Dataset records:
------

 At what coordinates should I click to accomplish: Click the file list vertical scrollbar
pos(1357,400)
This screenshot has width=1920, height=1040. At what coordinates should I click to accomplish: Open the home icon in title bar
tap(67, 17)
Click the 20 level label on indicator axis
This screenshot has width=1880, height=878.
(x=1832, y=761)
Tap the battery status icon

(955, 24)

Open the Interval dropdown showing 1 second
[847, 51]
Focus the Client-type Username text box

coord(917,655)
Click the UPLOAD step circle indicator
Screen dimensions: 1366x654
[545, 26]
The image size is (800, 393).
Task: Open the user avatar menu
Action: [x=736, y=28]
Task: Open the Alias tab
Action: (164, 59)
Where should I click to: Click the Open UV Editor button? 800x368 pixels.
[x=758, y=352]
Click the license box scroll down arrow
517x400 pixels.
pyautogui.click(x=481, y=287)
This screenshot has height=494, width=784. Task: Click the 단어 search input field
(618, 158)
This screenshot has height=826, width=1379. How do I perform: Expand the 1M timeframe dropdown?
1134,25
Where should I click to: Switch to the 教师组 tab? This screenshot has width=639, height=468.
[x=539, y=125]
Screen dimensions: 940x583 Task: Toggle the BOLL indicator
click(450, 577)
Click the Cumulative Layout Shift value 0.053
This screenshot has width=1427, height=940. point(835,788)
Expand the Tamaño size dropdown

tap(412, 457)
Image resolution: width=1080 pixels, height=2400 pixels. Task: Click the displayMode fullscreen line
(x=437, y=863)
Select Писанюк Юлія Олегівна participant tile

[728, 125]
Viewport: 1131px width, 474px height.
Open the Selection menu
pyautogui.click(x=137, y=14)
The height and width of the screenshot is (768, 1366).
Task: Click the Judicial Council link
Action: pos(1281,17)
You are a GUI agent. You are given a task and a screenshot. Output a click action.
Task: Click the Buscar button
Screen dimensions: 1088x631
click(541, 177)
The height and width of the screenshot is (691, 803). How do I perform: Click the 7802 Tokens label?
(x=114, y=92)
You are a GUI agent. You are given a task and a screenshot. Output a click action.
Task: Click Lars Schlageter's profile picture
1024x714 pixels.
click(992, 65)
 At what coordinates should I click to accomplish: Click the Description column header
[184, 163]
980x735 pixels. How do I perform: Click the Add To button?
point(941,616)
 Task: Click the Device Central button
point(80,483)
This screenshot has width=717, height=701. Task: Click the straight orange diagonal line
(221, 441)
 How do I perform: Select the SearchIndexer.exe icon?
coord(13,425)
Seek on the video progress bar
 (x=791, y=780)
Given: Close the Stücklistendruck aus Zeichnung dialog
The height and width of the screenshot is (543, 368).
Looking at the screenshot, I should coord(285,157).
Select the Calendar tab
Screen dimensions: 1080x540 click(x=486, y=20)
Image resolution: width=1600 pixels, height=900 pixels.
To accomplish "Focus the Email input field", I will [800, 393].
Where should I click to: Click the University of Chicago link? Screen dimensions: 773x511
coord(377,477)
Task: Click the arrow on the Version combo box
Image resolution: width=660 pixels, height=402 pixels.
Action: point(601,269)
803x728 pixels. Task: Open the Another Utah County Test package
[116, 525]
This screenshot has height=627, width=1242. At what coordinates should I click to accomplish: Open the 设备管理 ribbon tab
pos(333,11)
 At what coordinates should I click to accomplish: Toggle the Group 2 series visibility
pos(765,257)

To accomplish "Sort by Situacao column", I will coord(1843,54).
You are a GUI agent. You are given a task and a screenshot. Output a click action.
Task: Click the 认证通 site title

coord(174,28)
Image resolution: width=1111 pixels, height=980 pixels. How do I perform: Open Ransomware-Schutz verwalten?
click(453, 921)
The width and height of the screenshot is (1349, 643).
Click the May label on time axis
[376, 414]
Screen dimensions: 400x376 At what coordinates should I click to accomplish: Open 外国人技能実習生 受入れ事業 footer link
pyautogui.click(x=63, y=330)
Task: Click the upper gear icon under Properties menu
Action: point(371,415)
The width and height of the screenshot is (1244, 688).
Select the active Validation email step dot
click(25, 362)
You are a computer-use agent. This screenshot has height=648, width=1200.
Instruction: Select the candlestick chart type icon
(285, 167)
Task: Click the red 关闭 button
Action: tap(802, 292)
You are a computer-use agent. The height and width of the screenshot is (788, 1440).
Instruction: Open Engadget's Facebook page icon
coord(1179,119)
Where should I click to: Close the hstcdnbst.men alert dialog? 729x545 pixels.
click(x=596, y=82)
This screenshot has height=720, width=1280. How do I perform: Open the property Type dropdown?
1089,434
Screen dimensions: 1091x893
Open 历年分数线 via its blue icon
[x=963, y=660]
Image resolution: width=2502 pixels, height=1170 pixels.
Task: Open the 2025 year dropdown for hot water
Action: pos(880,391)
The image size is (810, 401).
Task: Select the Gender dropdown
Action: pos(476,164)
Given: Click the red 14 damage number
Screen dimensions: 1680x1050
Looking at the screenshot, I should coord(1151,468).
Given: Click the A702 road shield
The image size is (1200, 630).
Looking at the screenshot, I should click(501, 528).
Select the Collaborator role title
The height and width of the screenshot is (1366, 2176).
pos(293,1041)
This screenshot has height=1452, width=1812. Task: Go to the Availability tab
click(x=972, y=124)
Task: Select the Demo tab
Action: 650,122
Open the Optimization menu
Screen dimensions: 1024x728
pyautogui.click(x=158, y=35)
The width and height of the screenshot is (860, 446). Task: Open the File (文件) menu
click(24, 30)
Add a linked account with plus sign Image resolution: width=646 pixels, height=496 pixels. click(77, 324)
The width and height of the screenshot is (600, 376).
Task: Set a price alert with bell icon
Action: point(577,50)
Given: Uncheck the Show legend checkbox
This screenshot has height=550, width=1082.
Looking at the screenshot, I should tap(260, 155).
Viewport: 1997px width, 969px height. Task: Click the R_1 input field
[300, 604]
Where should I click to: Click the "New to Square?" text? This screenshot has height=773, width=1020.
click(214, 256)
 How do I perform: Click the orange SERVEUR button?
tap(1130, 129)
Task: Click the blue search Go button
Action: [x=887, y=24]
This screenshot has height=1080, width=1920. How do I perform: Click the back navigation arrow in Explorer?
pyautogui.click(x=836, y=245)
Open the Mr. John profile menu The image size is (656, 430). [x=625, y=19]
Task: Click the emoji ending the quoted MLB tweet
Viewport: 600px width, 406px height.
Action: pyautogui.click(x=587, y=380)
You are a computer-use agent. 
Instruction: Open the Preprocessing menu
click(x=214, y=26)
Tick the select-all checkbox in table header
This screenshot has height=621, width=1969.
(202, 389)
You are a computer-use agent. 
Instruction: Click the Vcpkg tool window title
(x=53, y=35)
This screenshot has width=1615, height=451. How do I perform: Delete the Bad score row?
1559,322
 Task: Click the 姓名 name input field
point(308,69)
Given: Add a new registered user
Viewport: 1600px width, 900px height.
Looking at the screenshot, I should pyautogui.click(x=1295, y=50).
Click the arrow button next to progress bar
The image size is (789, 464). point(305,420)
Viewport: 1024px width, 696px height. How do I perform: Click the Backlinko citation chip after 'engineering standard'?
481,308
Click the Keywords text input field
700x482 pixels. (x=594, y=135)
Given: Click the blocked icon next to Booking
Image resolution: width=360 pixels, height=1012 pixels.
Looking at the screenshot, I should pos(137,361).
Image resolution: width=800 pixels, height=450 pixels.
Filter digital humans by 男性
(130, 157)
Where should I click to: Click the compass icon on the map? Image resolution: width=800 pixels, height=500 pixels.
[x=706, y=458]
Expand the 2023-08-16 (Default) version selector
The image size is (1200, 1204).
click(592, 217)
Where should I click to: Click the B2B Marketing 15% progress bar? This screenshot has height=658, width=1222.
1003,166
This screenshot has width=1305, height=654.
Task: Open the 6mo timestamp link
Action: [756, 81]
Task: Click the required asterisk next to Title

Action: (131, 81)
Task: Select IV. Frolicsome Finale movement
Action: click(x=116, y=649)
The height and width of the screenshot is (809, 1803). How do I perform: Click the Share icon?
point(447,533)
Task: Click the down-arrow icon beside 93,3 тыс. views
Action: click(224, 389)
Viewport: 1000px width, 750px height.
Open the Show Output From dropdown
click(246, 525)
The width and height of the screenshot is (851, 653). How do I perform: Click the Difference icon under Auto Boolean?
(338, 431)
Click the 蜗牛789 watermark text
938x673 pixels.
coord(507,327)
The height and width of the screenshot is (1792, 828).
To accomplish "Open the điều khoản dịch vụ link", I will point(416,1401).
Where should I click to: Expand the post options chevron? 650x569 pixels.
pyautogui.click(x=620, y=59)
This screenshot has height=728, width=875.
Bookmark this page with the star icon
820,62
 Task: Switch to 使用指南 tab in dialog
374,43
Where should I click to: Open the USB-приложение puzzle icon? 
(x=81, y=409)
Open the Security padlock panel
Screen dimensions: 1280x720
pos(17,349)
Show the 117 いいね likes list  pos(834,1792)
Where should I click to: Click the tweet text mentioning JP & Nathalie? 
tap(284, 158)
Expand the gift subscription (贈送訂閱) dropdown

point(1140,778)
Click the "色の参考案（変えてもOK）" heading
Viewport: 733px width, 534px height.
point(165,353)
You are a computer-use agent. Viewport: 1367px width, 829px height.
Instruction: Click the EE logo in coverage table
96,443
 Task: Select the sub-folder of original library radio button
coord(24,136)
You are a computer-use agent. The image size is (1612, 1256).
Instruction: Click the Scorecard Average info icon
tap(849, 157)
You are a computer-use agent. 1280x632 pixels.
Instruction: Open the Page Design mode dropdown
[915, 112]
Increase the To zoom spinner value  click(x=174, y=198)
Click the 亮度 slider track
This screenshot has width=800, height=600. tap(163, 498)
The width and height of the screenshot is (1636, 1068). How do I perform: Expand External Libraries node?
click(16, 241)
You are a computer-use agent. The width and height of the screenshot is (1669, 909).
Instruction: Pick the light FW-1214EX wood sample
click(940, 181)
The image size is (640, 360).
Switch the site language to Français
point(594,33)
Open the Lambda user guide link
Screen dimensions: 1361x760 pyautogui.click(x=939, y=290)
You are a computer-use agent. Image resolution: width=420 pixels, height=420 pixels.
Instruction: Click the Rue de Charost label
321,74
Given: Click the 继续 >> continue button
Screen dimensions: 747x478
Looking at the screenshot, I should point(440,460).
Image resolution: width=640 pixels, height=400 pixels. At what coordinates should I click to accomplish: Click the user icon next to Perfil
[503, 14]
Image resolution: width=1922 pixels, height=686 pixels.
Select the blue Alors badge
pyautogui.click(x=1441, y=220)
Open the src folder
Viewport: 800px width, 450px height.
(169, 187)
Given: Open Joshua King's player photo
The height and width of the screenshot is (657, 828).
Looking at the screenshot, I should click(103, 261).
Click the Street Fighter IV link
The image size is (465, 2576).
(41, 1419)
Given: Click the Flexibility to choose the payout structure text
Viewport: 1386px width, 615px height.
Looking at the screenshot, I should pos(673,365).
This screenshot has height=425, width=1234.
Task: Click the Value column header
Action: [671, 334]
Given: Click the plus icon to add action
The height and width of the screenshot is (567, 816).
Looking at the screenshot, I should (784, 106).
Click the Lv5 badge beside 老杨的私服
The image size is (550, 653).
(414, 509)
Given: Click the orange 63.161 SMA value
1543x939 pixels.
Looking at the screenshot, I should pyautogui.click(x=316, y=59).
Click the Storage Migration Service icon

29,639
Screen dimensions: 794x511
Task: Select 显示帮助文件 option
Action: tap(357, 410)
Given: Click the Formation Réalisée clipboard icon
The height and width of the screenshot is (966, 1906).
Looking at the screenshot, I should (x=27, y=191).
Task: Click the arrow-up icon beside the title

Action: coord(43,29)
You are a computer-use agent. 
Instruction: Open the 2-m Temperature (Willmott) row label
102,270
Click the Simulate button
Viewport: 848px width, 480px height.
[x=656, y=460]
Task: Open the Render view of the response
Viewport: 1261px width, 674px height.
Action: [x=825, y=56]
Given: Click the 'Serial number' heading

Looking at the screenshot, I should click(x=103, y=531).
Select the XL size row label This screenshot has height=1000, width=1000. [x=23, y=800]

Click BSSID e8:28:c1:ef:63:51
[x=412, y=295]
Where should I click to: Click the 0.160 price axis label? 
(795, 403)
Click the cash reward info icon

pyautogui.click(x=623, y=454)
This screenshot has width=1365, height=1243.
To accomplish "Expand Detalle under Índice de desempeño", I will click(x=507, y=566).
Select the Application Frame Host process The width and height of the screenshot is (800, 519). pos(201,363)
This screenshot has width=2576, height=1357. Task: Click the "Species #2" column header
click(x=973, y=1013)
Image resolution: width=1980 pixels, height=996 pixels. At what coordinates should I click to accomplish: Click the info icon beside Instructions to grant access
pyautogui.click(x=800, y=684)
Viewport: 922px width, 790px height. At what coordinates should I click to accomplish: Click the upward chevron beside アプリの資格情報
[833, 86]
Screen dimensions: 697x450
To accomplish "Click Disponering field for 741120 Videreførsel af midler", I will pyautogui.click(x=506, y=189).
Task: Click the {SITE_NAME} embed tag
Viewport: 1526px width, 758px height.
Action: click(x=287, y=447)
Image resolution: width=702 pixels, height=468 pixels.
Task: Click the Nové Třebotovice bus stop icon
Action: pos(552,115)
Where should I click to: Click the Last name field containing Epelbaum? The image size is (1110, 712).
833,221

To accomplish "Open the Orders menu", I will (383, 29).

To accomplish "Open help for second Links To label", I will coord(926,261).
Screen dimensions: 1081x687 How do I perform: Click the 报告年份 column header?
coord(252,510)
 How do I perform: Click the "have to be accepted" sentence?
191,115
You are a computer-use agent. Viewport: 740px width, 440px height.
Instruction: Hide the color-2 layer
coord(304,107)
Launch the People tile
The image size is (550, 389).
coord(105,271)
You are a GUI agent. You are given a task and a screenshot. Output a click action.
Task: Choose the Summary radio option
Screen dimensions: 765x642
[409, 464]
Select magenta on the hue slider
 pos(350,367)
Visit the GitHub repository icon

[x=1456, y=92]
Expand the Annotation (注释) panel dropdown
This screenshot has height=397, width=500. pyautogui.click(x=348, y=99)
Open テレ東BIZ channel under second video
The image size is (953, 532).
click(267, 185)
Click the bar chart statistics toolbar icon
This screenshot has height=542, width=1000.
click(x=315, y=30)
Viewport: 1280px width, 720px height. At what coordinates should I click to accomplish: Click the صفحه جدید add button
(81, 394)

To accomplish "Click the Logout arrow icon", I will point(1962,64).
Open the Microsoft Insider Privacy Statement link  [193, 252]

------

Working from the entries above, return all lines that contain "checkbox".

Response area:
Given: Uncheck the Show legend checkbox
Tick the select-all checkbox in table header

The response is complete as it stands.